## Begin Text shown

Pronunciation of Latin diphthongs
| Latin grapheme | Latin phone | English approximation |
|---|---|---|
| ⟨AE⟩ | [ae̯] | As in aisle. Transliteration of Greek ⟨αι⟩. |
| ⟨AV⟩ | [au̯] | As in out. Transliteration of Greek ⟨αυ⟩. |
| ⟨EI⟩ | [ei̯] | As in ey in they. Transliteration of Greek ⟨ει⟩ in some cases. |
| ⟨EV⟩ | [eu̯] | As in Portuguese eu, similar to the British pronunciation of ow in low. Transliteration of Greek ⟨ευ⟩. |
| ⟨OE⟩ | [oe̯] | As in boy. Transliteration of Greek ⟨οι⟩. |
| ⟨VI⟩ | [ui̯] | As in Spanish muy, similar to hooey. |
| ⟨YI⟩ | [ʏɪ̯] | Transliteration of the Greek diphthong ⟨υι⟩. |

==Syllables and stress==
===Nature of the accent===
Although some French and Italian scholars believe that the classical Latin accent was purely a pitch accent, which had no effect on the placing of words in a line of poetry, the view of most scholars is that the accent was a stress accent. One argument for this is that unlike most languages with tonal accents, there are no minimal pairs like ancient Greek φῶς (falling accent) "light" vs. φώς (rising accent) "man" where a change of accent on the same syllable changes the meaning. Among other arguments are the loss of vowels before or after the accent in words such as discip(u)līna and sinist(e)ra; and the shortening of post or pre-accentual syllables in Plautus and Terence by brevis brevians, for example, scansions such as senex and voluptātem with the second syllable short.

===Old Latin stress===
In Old Latin, as in Proto-Italic, stress normally fell on the first syllable of a word. During this period, the word-initial stress triggered changes in the vowels of non-initial syllables, the effects of which are still visible in classical Latin. Compare for example:
- faciō 'I do/make', factus 'made'; pronounced //ˈfa.ki.oː// and //ˈfak.tus// in later Old Latin and Classical Latin.

## End Text shown
## Begin Data lines

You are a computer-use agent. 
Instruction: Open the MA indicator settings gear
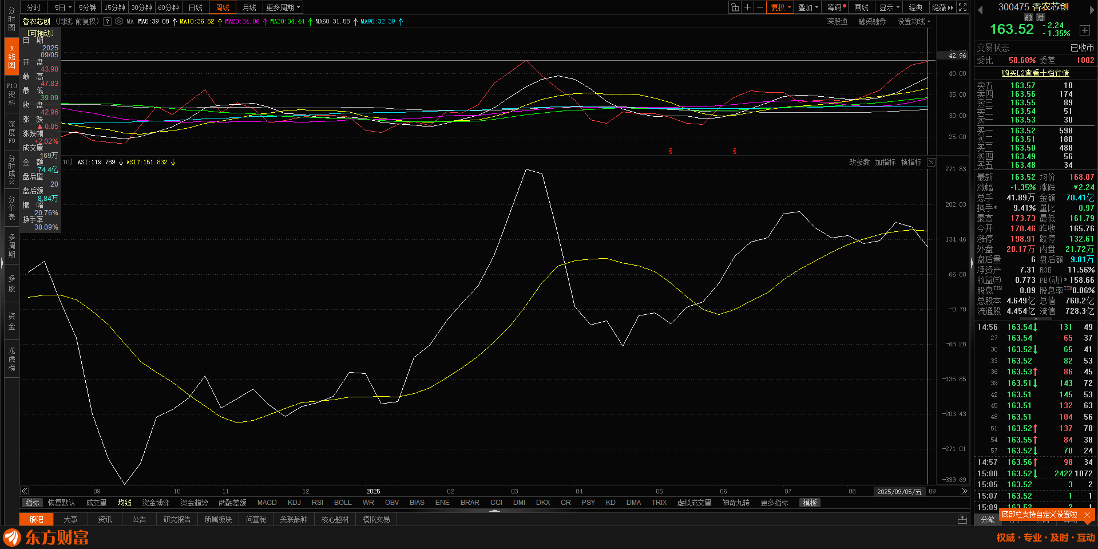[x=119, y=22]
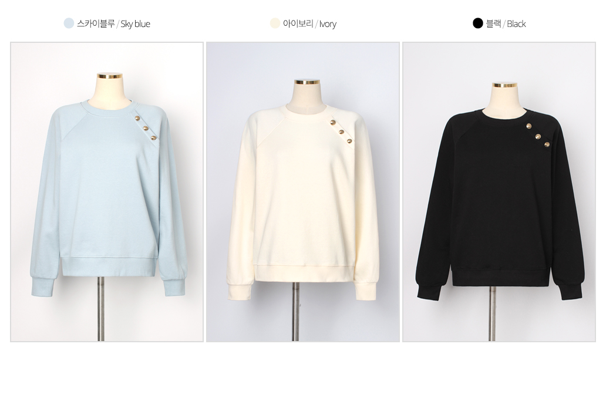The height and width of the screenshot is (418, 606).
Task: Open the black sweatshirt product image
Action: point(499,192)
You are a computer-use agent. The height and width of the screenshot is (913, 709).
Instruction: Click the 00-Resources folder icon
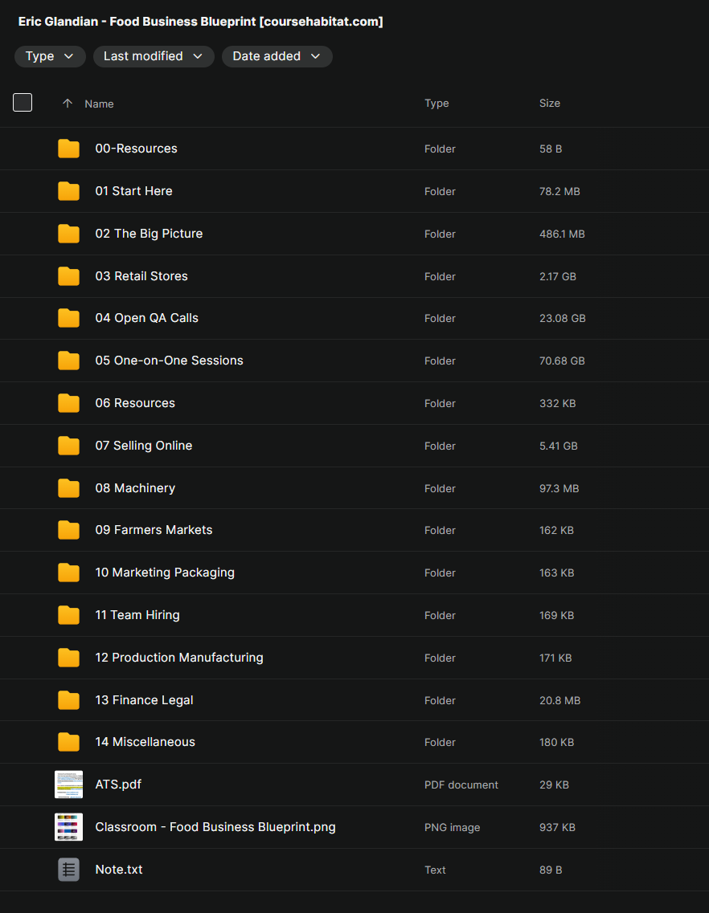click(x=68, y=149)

## End Data lines
## Begin Data lines

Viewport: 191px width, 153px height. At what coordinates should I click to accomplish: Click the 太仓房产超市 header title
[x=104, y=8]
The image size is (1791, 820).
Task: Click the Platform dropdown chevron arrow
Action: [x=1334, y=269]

## End Data lines

The task.
According to the Latin pronunciation text, on which syllable did stress normally fall in Old Latin?

Exercise output.
On the first syllable of a word.